The Oscars: Holy Hell

By Christian DiMartino

Note: the following required zero research.

This year’s Oscar race seems to be shaping up… I think.

The year has been pretty dry thus far. Honestly the only film I’d consider a masterpiece from January to now is probably Hell or High Water, but of course that probably won’t get any attention, because who listens to me? Besides that, Clint Eastwood’s Sully seems like it might get in, and who the hell knows? Maybe, hopefully, even Jon Faverau’s The Jungle Book (it should make a killing though in the technical departments). That’s just judging from what I’ve seen.

But s**t is about to hit the fan. It’s as if every studio joined forces to make sure that 2016 went out with a bang. I’m about to cover a lot of ground here. So much that I know I’m gonna forget some.

There are plenty of other films that could make a hell of an impact. The frontrunner, as of now, appears to be Damien Chazelle’s La La Land, the Ryan Gosling/Emma Stone musical featuring completely original music. Right now, it appears to have the most acclaim.

Aside from that, Nate Parker’s The Birth of a Nation (out Friday) is apparently excellent. But… that film might lose traction. Reason why is because Parker has been getting a lot of heat recently for an alleged rape scandal back in 1999. One that he refuses to take blame for. Could be a he said/she said deal, but you never know. It might get in the way, kind of like how I feel Quentin Tarantino’s police bashing got in the way of The Hateful Eight (that movie was awesome. You all messed up on that one).
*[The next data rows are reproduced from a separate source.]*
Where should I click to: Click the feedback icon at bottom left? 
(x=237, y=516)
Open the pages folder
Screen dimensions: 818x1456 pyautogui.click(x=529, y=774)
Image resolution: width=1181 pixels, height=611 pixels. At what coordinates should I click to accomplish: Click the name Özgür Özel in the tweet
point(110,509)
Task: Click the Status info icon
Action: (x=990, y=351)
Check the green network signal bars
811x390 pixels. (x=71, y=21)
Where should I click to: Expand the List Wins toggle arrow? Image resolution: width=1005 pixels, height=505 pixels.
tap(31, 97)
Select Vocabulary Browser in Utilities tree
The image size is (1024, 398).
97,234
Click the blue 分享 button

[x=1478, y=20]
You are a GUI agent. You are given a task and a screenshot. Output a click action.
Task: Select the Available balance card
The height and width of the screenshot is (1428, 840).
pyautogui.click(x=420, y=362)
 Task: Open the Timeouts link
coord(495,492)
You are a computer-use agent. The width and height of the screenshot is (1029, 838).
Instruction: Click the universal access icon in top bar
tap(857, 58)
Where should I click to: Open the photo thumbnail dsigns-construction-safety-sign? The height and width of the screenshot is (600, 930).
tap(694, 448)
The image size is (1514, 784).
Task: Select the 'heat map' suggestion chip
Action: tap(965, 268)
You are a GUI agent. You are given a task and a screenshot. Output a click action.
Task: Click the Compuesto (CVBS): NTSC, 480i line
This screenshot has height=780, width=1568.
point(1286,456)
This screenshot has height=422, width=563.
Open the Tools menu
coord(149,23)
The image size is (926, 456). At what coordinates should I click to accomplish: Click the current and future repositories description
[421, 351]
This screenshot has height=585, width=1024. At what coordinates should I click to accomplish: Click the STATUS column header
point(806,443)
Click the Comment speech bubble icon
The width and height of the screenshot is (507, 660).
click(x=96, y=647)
The list really goes on though. Kenneth Lonergan’s Manchester by the Sea is reportedly a big deal too, which is nice considering Lonergan’s last film, his insanely delayed three-hour passion project Margeret, didn’t exactly find its footing. Denis Villeneuve’s Arrival is also apparently a big deal, along with Mel Gibson’s Hacksaw Ridge, Jeff Nichol’s Loving, and Mike Mills’ 20th Century Women.

Ah, but here’s where the trouble arrives.

My next point is actually nothing new, but I shall discuss it anyways. It is simply too soon to predict this race, because a lot of the major contenders HAVEN’T EVEN BEEN SCREENED YET, and may not be screened until close to their release. In some cases, the films live up to the hype, like The Revenant or The Wolf of Wall Street. In other cases though, they fail to gain much traction, like Joy or Inside Llewellyn Davis. 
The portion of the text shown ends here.